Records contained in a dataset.
++++++++++

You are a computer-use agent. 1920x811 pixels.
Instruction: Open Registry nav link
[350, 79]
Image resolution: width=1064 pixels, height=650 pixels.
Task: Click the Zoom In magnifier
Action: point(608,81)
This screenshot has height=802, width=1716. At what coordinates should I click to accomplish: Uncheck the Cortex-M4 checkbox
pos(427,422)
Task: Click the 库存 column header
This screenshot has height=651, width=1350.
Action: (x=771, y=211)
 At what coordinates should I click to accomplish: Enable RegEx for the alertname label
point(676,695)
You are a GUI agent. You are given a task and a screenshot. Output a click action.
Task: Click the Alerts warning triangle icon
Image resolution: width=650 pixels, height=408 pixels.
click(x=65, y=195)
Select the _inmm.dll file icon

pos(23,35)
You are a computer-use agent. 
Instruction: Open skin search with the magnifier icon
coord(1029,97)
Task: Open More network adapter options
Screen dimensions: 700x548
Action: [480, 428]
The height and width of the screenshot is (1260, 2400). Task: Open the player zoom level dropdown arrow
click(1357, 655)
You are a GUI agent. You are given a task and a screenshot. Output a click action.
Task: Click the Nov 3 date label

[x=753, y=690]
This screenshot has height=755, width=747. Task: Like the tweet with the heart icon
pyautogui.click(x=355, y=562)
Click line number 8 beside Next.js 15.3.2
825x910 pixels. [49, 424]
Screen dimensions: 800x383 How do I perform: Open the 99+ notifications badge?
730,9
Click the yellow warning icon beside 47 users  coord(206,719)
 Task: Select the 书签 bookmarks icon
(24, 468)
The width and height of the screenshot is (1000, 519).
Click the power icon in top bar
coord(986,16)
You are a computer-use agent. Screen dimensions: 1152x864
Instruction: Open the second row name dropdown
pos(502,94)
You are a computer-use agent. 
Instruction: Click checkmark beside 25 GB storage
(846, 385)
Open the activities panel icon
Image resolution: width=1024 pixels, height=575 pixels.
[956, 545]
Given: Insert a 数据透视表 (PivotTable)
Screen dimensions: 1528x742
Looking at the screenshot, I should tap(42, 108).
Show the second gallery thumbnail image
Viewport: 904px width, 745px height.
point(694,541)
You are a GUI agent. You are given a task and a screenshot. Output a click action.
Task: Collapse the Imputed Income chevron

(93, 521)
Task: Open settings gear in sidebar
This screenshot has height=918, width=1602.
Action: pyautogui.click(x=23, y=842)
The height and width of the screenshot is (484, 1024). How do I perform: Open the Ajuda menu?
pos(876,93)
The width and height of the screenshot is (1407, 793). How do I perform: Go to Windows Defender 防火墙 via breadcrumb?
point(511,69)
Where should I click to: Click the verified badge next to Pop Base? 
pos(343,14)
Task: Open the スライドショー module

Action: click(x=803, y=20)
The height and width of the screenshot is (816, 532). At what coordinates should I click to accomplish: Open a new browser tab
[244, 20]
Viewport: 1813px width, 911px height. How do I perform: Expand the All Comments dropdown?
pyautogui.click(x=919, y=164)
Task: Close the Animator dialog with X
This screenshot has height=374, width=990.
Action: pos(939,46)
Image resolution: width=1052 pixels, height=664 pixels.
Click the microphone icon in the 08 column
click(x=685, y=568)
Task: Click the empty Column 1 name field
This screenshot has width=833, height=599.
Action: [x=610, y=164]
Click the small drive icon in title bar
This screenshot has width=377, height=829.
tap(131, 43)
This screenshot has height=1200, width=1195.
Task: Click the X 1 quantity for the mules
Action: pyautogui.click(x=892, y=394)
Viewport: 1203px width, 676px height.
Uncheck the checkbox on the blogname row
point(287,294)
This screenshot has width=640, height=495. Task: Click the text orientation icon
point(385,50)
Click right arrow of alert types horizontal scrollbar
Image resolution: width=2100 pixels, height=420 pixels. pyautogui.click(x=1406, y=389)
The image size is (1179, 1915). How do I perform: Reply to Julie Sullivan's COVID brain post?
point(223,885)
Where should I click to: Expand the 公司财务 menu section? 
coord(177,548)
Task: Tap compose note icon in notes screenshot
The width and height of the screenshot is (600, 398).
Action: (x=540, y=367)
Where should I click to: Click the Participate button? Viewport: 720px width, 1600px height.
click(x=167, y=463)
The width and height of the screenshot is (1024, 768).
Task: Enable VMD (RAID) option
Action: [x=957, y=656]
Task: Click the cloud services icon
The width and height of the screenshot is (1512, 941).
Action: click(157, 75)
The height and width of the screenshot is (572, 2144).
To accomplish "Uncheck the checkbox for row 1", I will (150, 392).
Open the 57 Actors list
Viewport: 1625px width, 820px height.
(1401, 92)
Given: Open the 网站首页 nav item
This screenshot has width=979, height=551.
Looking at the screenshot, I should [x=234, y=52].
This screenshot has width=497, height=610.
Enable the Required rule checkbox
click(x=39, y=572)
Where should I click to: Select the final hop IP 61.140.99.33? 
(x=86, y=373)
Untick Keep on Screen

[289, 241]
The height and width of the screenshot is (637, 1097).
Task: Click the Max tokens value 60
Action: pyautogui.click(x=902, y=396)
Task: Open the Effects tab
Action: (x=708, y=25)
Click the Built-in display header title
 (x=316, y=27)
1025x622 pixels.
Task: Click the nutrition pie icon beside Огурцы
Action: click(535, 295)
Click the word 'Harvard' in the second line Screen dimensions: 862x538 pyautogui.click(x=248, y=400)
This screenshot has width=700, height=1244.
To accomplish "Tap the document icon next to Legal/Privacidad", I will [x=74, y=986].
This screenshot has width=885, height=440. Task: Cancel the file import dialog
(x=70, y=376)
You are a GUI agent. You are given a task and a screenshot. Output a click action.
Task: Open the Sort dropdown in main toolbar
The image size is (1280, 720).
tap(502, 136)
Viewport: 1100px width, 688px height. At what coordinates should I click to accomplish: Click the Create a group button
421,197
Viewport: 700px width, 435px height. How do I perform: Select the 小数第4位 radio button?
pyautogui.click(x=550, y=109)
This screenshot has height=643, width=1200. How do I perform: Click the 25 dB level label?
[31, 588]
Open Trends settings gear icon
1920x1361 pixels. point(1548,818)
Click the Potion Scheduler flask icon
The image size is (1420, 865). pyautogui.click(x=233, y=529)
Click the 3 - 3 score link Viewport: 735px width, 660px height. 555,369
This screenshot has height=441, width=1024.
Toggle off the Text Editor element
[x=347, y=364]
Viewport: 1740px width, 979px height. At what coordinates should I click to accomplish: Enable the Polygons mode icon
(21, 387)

++++++++++

EXERCISE BRIEF.
Set out the records again, exactly as they appear above.

SOLVED EXERCISE.
You are a computer-use agent. 1920x811 pixels.
Instruction: Open Registry nav link
[350, 79]
Image resolution: width=1064 pixels, height=650 pixels.
Task: Click the Zoom In magnifier
Action: point(608,81)
This screenshot has height=802, width=1716. At what coordinates should I click to accomplish: Uncheck the Cortex-M4 checkbox
pos(427,422)
Task: Click the 库存 column header
This screenshot has height=651, width=1350.
Action: (x=771, y=211)
 At what coordinates should I click to accomplish: Enable RegEx for the alertname label
point(676,695)
You are a GUI agent. You are given a task and a screenshot. Output a click action.
Task: Click the Alerts warning triangle icon
Image resolution: width=650 pixels, height=408 pixels.
click(x=65, y=195)
Select the _inmm.dll file icon

pos(23,35)
You are a computer-use agent. 
Instruction: Open skin search with the magnifier icon
coord(1029,97)
Task: Open More network adapter options
Screen dimensions: 700x548
Action: [480, 428]
The height and width of the screenshot is (1260, 2400). Task: Open the player zoom level dropdown arrow
click(1357, 655)
You are a GUI agent. You are given a task and a screenshot. Output a click action.
Task: Click the Nov 3 date label

[x=753, y=690]
This screenshot has height=755, width=747. Task: Like the tweet with the heart icon
pyautogui.click(x=355, y=562)
Click line number 8 beside Next.js 15.3.2
825x910 pixels. [49, 424]
Screen dimensions: 800x383 How do I perform: Open the 99+ notifications badge?
730,9
Click the yellow warning icon beside 47 users  coord(206,719)
 Task: Select the 书签 bookmarks icon
(24, 468)
The width and height of the screenshot is (1000, 519).
Click the power icon in top bar
coord(986,16)
You are a computer-use agent. Screen dimensions: 1152x864
Instruction: Open the second row name dropdown
pos(502,94)
You are a computer-use agent. 
Instruction: Click checkmark beside 25 GB storage
(846, 385)
Open the activities panel icon
Image resolution: width=1024 pixels, height=575 pixels.
[956, 545]
Given: Insert a 数据透视表 (PivotTable)
Screen dimensions: 1528x742
Looking at the screenshot, I should tap(42, 108).
Show the second gallery thumbnail image
Viewport: 904px width, 745px height.
point(694,541)
You are a GUI agent. You are given a task and a screenshot. Output a click action.
Task: Collapse the Imputed Income chevron

(93, 521)
Task: Open settings gear in sidebar
This screenshot has height=918, width=1602.
Action: pyautogui.click(x=23, y=842)
The height and width of the screenshot is (484, 1024). How do I perform: Open the Ajuda menu?
pos(876,93)
The width and height of the screenshot is (1407, 793). How do I perform: Go to Windows Defender 防火墙 via breadcrumb?
point(511,69)
Where should I click to: Click the verified badge next to Pop Base? 
pos(343,14)
Task: Open the スライドショー module

Action: click(x=803, y=20)
The height and width of the screenshot is (816, 532). At what coordinates should I click to accomplish: Open a new browser tab
[244, 20]
Viewport: 1813px width, 911px height. How do I perform: Expand the All Comments dropdown?
pyautogui.click(x=919, y=164)
Task: Close the Animator dialog with X
This screenshot has height=374, width=990.
Action: pos(939,46)
Image resolution: width=1052 pixels, height=664 pixels.
Click the microphone icon in the 08 column
click(x=685, y=568)
Task: Click the empty Column 1 name field
This screenshot has width=833, height=599.
Action: [x=610, y=164]
Click the small drive icon in title bar
This screenshot has width=377, height=829.
tap(131, 43)
This screenshot has height=1200, width=1195.
Task: Click the X 1 quantity for the mules
Action: pyautogui.click(x=892, y=394)
Viewport: 1203px width, 676px height.
Uncheck the checkbox on the blogname row
point(287,294)
This screenshot has width=640, height=495. Task: Click the text orientation icon
point(385,50)
Click right arrow of alert types horizontal scrollbar
Image resolution: width=2100 pixels, height=420 pixels. pyautogui.click(x=1406, y=389)
The image size is (1179, 1915). How do I perform: Reply to Julie Sullivan's COVID brain post?
point(223,885)
Where should I click to: Expand the 公司财务 menu section? 
coord(177,548)
Task: Tap compose note icon in notes screenshot
The width and height of the screenshot is (600, 398).
Action: (x=540, y=367)
Where should I click to: Click the Participate button? Viewport: 720px width, 1600px height.
click(x=167, y=463)
The width and height of the screenshot is (1024, 768).
Task: Enable VMD (RAID) option
Action: [x=957, y=656]
Task: Click the cloud services icon
The width and height of the screenshot is (1512, 941).
Action: click(157, 75)
The height and width of the screenshot is (572, 2144).
To accomplish "Uncheck the checkbox for row 1", I will (150, 392).
Open the 57 Actors list
Viewport: 1625px width, 820px height.
(1401, 92)
Given: Open the 网站首页 nav item
This screenshot has width=979, height=551.
Looking at the screenshot, I should [x=234, y=52].
This screenshot has width=497, height=610.
Enable the Required rule checkbox
click(x=39, y=572)
Where should I click to: Select the final hop IP 61.140.99.33? 
(x=86, y=373)
Untick Keep on Screen

[289, 241]
The height and width of the screenshot is (637, 1097).
Task: Click the Max tokens value 60
Action: pyautogui.click(x=902, y=396)
Task: Open the Effects tab
Action: (x=708, y=25)
Click the Built-in display header title
 (x=316, y=27)
1025x622 pixels.
Task: Click the nutrition pie icon beside Огурцы
Action: click(535, 295)
Click the word 'Harvard' in the second line Screen dimensions: 862x538 pyautogui.click(x=248, y=400)
This screenshot has width=700, height=1244.
To accomplish "Tap the document icon next to Legal/Privacidad", I will [x=74, y=986].
This screenshot has width=885, height=440. Task: Cancel the file import dialog
(x=70, y=376)
You are a GUI agent. You are given a task and a screenshot. Output a click action.
Task: Open the Sort dropdown in main toolbar
The image size is (1280, 720).
tap(502, 136)
Viewport: 1100px width, 688px height. At what coordinates should I click to accomplish: Click the Create a group button
421,197
Viewport: 700px width, 435px height. How do I perform: Select the 小数第4位 radio button?
pyautogui.click(x=550, y=109)
This screenshot has height=643, width=1200. How do I perform: Click the 25 dB level label?
[31, 588]
Open Trends settings gear icon
1920x1361 pixels. point(1548,818)
Click the Potion Scheduler flask icon
The image size is (1420, 865). pyautogui.click(x=233, y=529)
Click the 3 - 3 score link Viewport: 735px width, 660px height. 555,369
This screenshot has height=441, width=1024.
Toggle off the Text Editor element
[x=347, y=364]
Viewport: 1740px width, 979px height. At what coordinates should I click to accomplish: Enable the Polygons mode icon
(21, 387)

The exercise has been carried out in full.